Gantos, Jack. Dead End in Norvelt.
Jack is always in trouble in his small and dying town of Norvelt in 1962. After his last incident (involving Japanese weapons his father brought home from WWII), Jack is grounded except for helping Miss Volker write obituaries for the town paper because her arthritic hands give her problems. Jack also suffers from frequent gory nosebleeds and in general runs into an enourmous cast of quirky characters. The major plot involves the constant death of townspeople and Miss Norvelt's possible involvement.
Strengths: Very good start with some really funny lines, which continue to be sprinkled throughout. I liked the descriptions of Jack's obsession with the Japanese items and cars.

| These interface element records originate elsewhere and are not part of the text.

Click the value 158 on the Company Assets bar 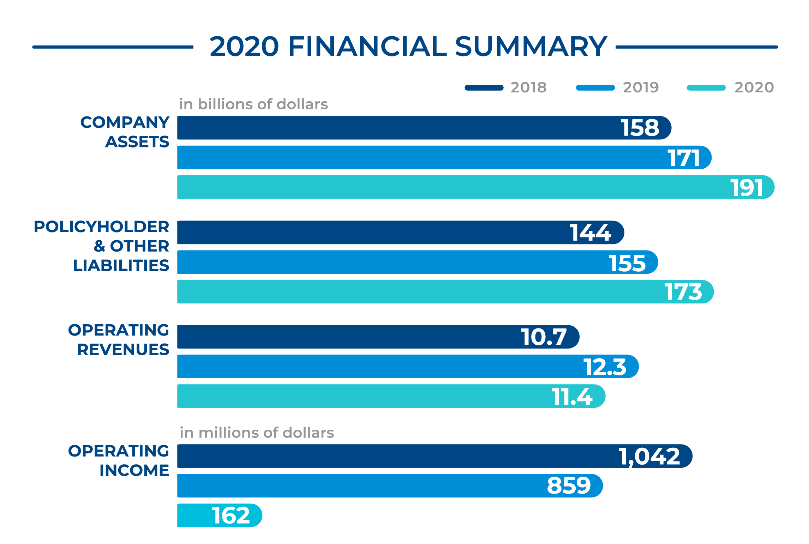point(640,128)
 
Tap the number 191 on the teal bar point(747,188)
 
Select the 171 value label point(684,158)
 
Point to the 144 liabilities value point(590,233)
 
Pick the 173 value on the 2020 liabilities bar point(683,292)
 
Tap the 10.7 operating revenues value point(544,337)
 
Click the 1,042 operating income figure point(649,457)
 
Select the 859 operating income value point(569,486)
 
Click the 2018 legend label point(528,87)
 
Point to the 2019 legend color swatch point(595,88)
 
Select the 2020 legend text point(754,87)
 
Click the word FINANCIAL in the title point(367,47)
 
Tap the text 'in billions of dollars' point(253,104)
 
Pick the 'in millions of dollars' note point(257,433)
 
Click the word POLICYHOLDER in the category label point(101,227)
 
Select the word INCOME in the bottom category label point(134,471)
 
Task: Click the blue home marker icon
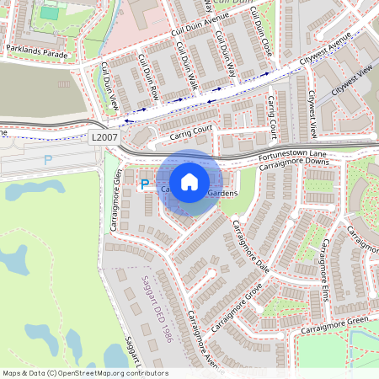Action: pyautogui.click(x=190, y=181)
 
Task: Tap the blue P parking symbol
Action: pyautogui.click(x=144, y=184)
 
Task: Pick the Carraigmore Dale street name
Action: pyautogui.click(x=249, y=244)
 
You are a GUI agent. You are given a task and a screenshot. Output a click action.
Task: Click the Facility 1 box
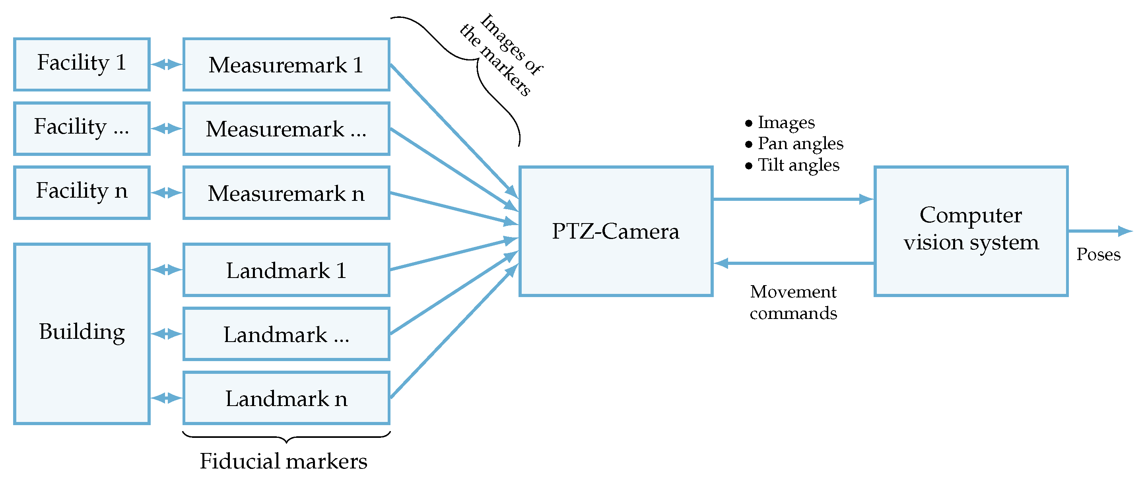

Weaknesses: This got to be a bit long and hard to follow, and I do NOT do quirky well. Jack's nosebleeds got wearisome, as did the descriptions of the old people. Like Gary Schmidt's books set in the 1960s, this struck me as something that would be difficult to get students to read but something that would win every award in the book.
People who liked this much more than I did, and gave more details in their reviews include: Book Smugglers, Fuse 8 Production, Ms. Martin Teaches Media, Nashville Book Worm and Pink Me.
Did you know that if you don't get adequate rest, information you learn during the day doesn't stay in your brain? That's the only excuse I can give for the rest of my reading last night.
Chris Priestly's books should be added to your mental list of Alvin Schwartz's Scary Stories series, San Souci's Short and Shivery and Dare to Be Scared series, and Scholastic's Midnight Library. They are nice collections of scary stories that the students will pick up eagerly because of the creepy covers, but don't ask me to describe them. I have a lot of trouble reviewing short stories collections under the best of circumstances. Take a look if you need more scary stories. And who doesn't?
Shan, Darren. Ocean of Blood: The Saga of Larten Crepsley.
Just yesterday, a boy came in and asked if I had read all of the Darren Shan Cirque Du Freak books, then proceeded to ask in which of the books somebody did something. No clue. I don't remember characters' names, or how the book ends, and usually end up with a sentence fragment to describe the book as I fling it at a student. "Evil pixies!" "Brain sucking aliens!": that sort of thing. Not that I would need to describe this one to Shan fans, but I would have to go with "Crepsley as a teenager". It was great; even though he's gory and gross, Shan is also clever and an agile writer. My brain, however, lost it's agility about 9:00 p.m. Wednesday after the high school Curriculum Night.
If you want to know more, hop over to the great book review site Book Zone for Boys and read what the lovely gentleman over there says, apparently after he has gotten a wee bit more sleep than I have!